**WORK TASK:** The lines to return are those below that contain the word "Viewport".

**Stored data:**
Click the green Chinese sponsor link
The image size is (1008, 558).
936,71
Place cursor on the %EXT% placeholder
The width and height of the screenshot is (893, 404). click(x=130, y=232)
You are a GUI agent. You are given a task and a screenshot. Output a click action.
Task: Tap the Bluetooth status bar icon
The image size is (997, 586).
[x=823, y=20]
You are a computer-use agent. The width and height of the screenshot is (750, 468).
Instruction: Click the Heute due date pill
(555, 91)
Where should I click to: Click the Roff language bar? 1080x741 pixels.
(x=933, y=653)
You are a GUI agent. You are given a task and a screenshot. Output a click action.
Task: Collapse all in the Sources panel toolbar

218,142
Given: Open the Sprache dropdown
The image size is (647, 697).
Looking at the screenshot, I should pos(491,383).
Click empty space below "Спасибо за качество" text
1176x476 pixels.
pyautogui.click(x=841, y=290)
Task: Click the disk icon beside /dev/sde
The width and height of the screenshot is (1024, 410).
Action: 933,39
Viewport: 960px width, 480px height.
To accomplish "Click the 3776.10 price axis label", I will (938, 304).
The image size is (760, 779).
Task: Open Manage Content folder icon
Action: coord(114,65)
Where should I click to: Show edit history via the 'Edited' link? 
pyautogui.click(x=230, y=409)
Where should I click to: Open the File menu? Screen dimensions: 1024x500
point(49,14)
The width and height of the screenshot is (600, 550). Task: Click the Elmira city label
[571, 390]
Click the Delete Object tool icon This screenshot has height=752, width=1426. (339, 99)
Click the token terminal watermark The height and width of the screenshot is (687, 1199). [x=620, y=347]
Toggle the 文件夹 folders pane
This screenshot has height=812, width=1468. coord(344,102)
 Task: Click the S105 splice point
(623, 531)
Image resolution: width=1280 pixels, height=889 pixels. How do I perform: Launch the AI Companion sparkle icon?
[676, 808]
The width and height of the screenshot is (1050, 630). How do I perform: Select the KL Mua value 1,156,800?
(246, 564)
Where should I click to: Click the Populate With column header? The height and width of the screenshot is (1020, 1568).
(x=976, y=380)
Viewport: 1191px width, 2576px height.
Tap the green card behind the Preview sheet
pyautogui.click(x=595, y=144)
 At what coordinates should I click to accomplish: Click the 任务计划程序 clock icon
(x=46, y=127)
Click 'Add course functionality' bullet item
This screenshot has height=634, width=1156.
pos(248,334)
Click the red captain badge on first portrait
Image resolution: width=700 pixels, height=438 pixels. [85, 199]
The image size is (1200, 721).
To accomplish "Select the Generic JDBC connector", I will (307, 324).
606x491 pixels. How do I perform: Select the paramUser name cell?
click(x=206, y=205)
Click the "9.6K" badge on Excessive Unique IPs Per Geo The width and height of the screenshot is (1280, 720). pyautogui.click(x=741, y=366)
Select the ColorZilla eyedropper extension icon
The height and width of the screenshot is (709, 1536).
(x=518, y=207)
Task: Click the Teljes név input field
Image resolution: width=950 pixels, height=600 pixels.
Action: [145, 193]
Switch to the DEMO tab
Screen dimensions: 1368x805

**RESPONSE AREA:**
Viewport: 960px width, 480px height.
Viewport: 1191px width, 2576px height.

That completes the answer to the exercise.